* _Что сделать_: Где, согласно тексту о Маргарите Барской, все это время находился ее ранний фильм «Кто важнее, что нужнее»?

* _Цитируемый текст_:
--*--
Наталия Милосердова, историк кино

   Вы исследователь творчества Маргариты Барской, пишете о ней книгу, участвуете в создании фильма. С чего началось ваше знакомство с режиссером?

–     Я киновед, историком стала случайно: руководство института предложило сделать очерк по истории детского кино. Кинулась за помощью к коллеге – Евгению Марголиту, лучше всех, кого я знала, разбиравшемуся в раннем кинематографе для детей. Он меня ввел в тему, выделив Маргариту Барскую – легендарную женщину-режиссера, прославившуюся на весь мир первым детским звуковым фильмом «Рваные башмаки». В 1937 году, когда начались расправы над кинематографистами, она единственная из всех отказалась каяться и виниться, свидетельствовать против Радека, с которым была близка. Меня ошеломил фильм, несмотря даже на то, что детские голоса, которые Барская писала «вживую» на съемочной площадке (что даже сегодня позволяют себе немногие), были заменены голосами актрис, озвучивавших мультфильмы (голоса Зайца из «Ну, погоди!» и Ежика из «Ежика в тумане»). Но вся степень надругательства над фильмом стала очевидна после того, как я посмотрела оригинальную версию, сохранившуюся в ГФФ. Я прочитала все, что об этом периоде написано, и меня поразило, что про вторую ее картину, «Отец и сын», изуродованную и так и не выпущенную на экран, за которую ее обвиняли в очернительстве и клевете на советскую действительность, никто из современных историков ничего не пишет. Несмотря на то, что она первой подняла тему отцов, занятых великими свершениями, и детей, страдающих – из-за их занятости – от одиночества и непонимания. Я запросила фильм в ГФФ, не зная того, что знали историки, а именно – что фильм сохранился в виде размонтированного негатива. И фильм мне привезли – как потом выяснила, в 1996 году была сделана позитивная копия с сохранившегося негатива. Я загорелась идеей найти те мифические два чемодана с архивом Барской, о котором мне рассказывал Марголит. Не с первой попытки, но я их нашла. И благодаря обнаруженным вырезкам из газет и запискам Барской, удалось найти и ее ранний фильм «Кто важнее, что нужнее», считавшийся утерянным, даже содержание его не было известно, а он все это время лежал в Красногорском архиве. Для своего времени он был этапным, так как, по заключению комиссии, принимавшей картину, разрешал «вопрос, каким должен быть детский фильм, до сегодня не разрешенный». Стало ясно, что ее вклад в развитие кинематографии значительнее, чем принято было считать: каждый из трех фильмов был первопроходческим.
--*--
* _Предоставленные записи_:
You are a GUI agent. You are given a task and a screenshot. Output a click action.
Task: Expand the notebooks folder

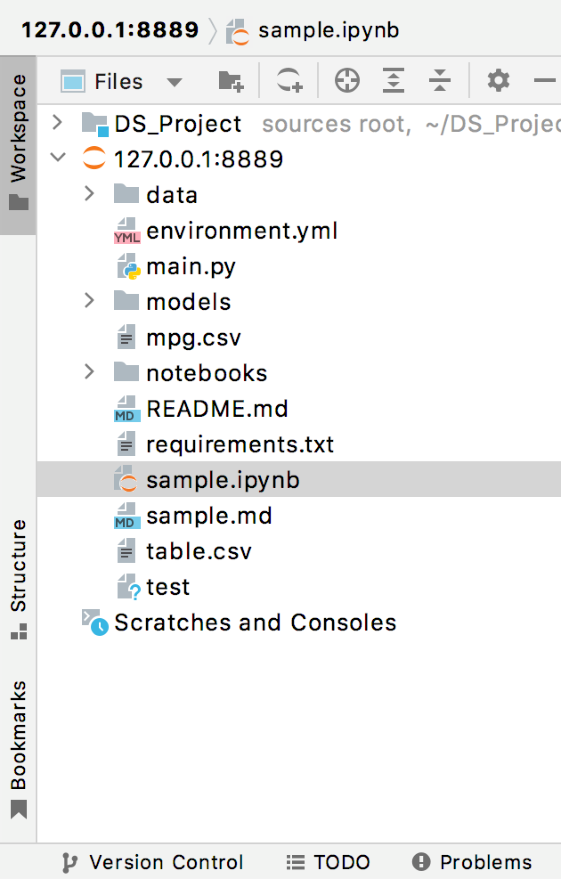tap(89, 372)
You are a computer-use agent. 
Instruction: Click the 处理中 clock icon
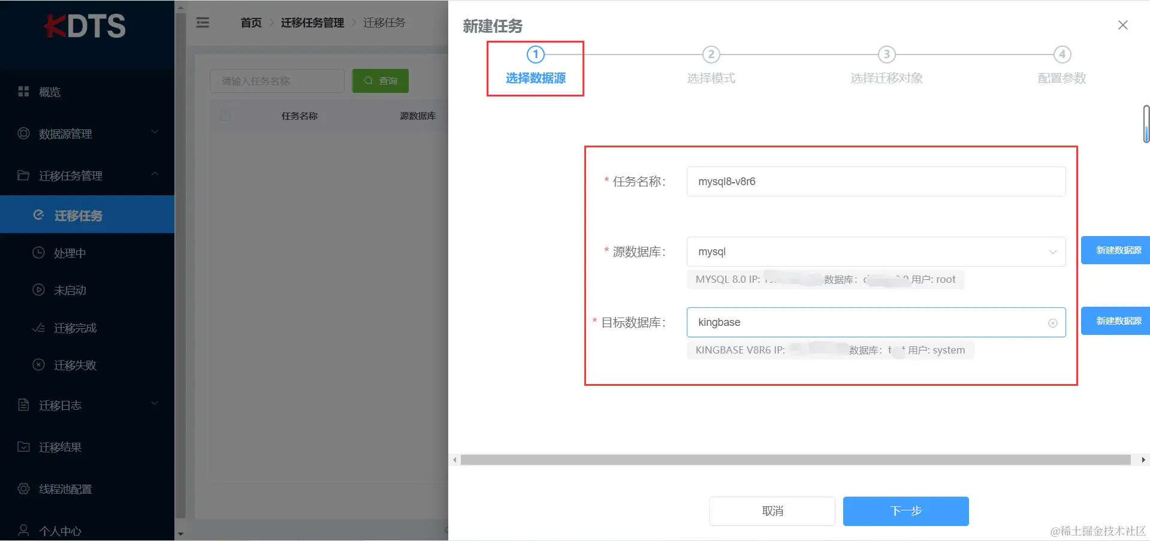[40, 252]
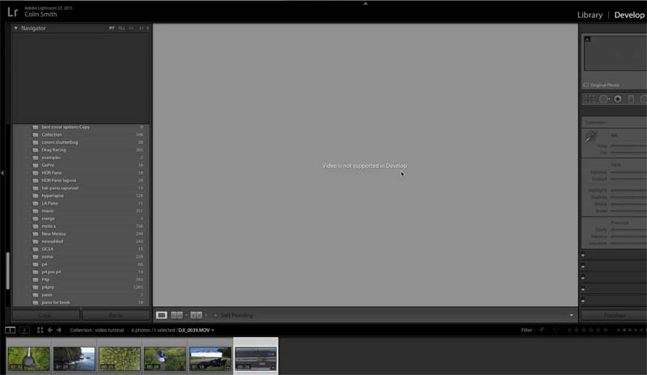
Task: Pick the White Balance eyedropper tool
Action: click(591, 136)
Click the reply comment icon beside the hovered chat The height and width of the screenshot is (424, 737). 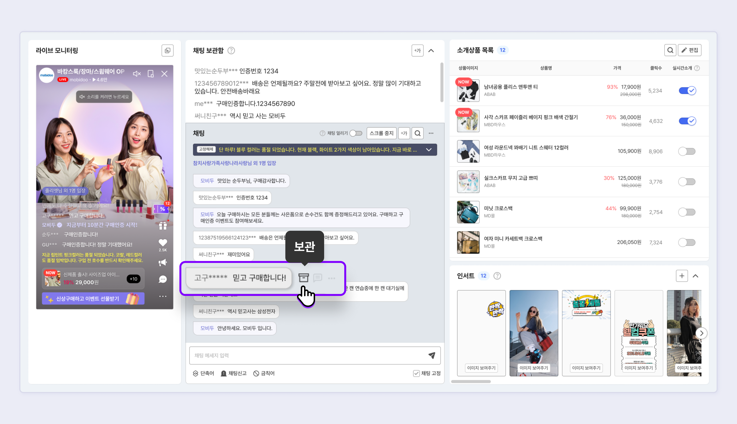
--*--
* _Правильный ответ_: В Красногорском архиве.